The latest orders for regulating the life of Afghans came into force yesterday. Their severity reveals the determination of the Taliban, out to capture the parts of the country that have so far evaded them.

In Kabul, life has become a never-ending punishment. Since the enforcement of law on "the commandment of the good and interdiction of the evil", whose latest measures are applicable as of yesterday, everything is forbidden. For the Taliban government, gaiety is suspect. The only thing of any importance is the magic word: "eradication". Eradication of music, songs and dance, eradication of betting games with pigeons and larks, a veritable passion of Afghans. Eradication of all pictures as well: henceforth, the presence of a single photograph is enough to warrant closing down of a shop; television sets are being hung at public places. Even the kite, one of the rare toys that kids in Kabul could have access to and which, in spite of the war and misery, had continued to brighten the skies, has been accursed; the Taliban hold it guilty of keeping children away from Koranic education. There are also instances where bans are imposed without their propounders furnishing any reasons thereof such as the one forbidding the use of drums for which "Ulema noblemen have been asked to find justifications".

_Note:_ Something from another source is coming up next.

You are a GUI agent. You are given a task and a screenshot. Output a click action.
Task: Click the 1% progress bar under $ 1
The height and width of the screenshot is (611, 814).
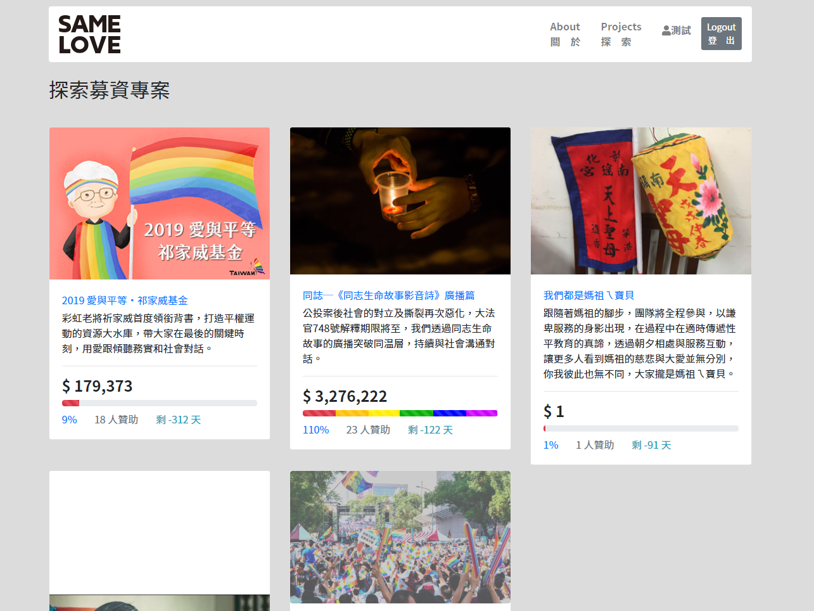(641, 428)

Women, yet again, have been the first targets of the new measures to be imposed. The chadri, a long veil covering the entire body with only a tiny netting at eye-level has not been found good enough. Today, what the Taliban want is that they remain indoors. The ban imposed on them forbidding washing their linen "in streams and deserts (sic)" or going to the tailor’s makes it clear enough. Even the Iranian chador, which conceals the body but allows a small part of the face to be seen, has been compared to some kind of a lascivious miniskirt and banned and since women no longer have the right to any will or responsibility of their own, it is the husband who is liable to be punished if the woman disturbs Islamic order in any way.

Over and above the interdictions, there are also obligations which are perhaps even worse. At present, it is mandatory for all the men to resemble the image that one holds of the prophet. Woe betide the beardless: since yesterday, all those who sport beards that have been trimmed or shaved are being arrested, imprisoned "till the time their beards grow bushy"; apparently, the new masters of Kabul wish to ignore the fact that the Hazaras, one of the main Afghan ethnic groups, have been endowed with a rather meagre philosophy. As the professor Kacem Fazelli points out, "we are getting back to the communist system, which displayed the same excessiveness but with a different purpose: the communists wanted to create paradise on earth, the Taliban see it only in the hereafter". Irony of history: it was the women students of higher education establishments of Kabul who had been the first to revolt against the communist regime and its Soviet allies by organizing a protest march on the Kabul streets. Today, they do not have the right to study or even go out.

The severity of the order that they have been imposing has not deterred the Taliban from progressing. Hailing from Kandahar, a big southern Afghan city, in the autumn of 1994, they conquered alternately the western and the eastern part of the country before reaching Kabul on 27th September 1996. After many setbacks, they retook the offensive and experts opine that they are all set to seize the remaining one-third of Afghanistan by this spring.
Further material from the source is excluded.